TEXT PASSAGE |
▽

Community Health Center Information Systems Assessment: Issues and Opportunities. Final Report. Case Study Findings


Findings from the case studies are analyzed on two levels: the health center network level and the individual health center level.  Overall, the case study findings provide insight into why leading edge health centers and health center networks wanted to invest in IT and what they experienced.  In doing so, the findings offer substantive guidance for ASPE and HRSA with regard to policy on IT adoption among health centers.  Key themes emerged in several areas.

First, it is clear that several health center networks, formed in response to an increasing emphasis on decreasing the cost of care, have relied on the coordination of IT services as an important strategy for meeting efficiency objectives and providing value-added benefits for their members.  Network models, goals, and provision of services differ substantially, with some adopting an incremental approach in rolling out practice management systems for their members and then moving to electronic health records (EHR), while others adopt EHR first or concentrate on building community data warehouses.

△

DATA |
▽

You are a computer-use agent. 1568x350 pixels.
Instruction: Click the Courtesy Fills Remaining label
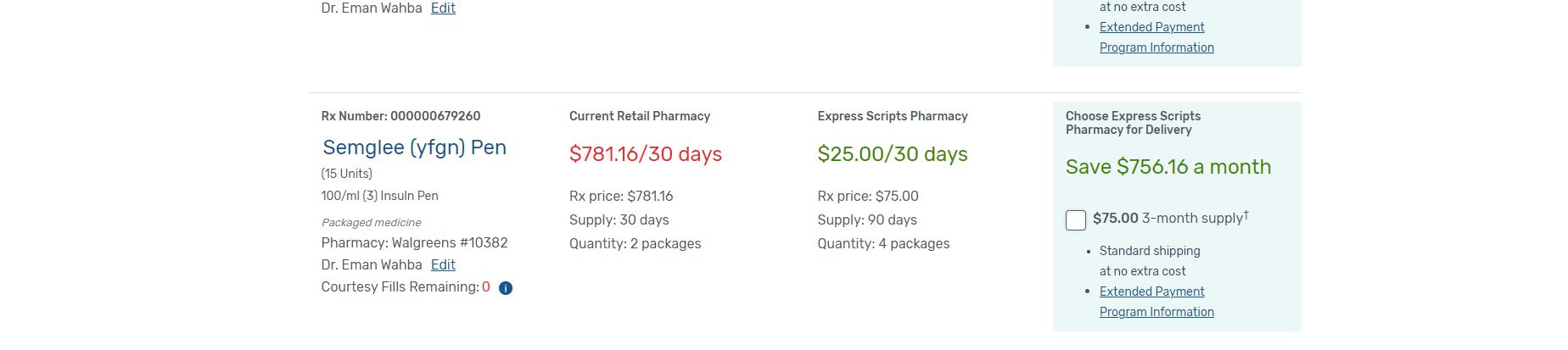(400, 287)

△

ASSIGNMENT 1 |
Answer from the health center IT case study report:
(a) On which two levels are the case study findings analyzed?
(b) Several health center networks were formed in response to what?
(c) What do some networks roll out incrementally before moving to EHR?
ASSIGNMENT 2 |
Do these statements agree with the health center IT case study report? Answer yes or no for each, and quote the words that decide it.
(a) The findings give ASPE and HRSA guidance on policy for IT adoption among health centers.
(b) All health center networks follow the same model for providing services.
(c) Some networks adopt EHR first.
ASSIGNMENT 3 |
Resume the health center IT case study report after its last sentence.
The material has no connection to the text.

ANSWER BOX 1 |
(a) The health center network level and the individual health center level.
(b) An increasing emphasis on decreasing the cost of care.
(c) Practice management systems.

ANSWER BOX 2 |
(a) Yes: "the findings offer substantive guidance for ASPE and HRSA with regard to policy on IT adoption among health centers"
(b) No: "Network models, goals, and provision of services differ substantially"
(c) Yes: "while others adopt EHR first or concentrate on building community data warehouses"

ANSWER BOX 3 |
Core network functions include convening local stakeholders, directing vendor selections, centralizing IT implementation and support, and administrative management.  Many health centers reported receiving considerable benefits from their network membership, but positive experiences were not universal and we observed that networks face ongoing challenges in maintaining buy-in from their stakeholders and ensuring long-term sustainability.

Health centers in general are increasing their centralized planning for and investment in IT systems.  Access to systems is widespread, although the majority of health centers we spoke with had acquired such access through their local health center network.  The predominant uses of IT include practice management systems, which are perceived to promote financial stability and efficiencies, and EHR systems, which address quality of care, disease management, and practice workflow.  Buy-in for adoption of both these technologies is widespread among health centers, and satisfaction with the applications implemented among the health centers we spoke with was overall high.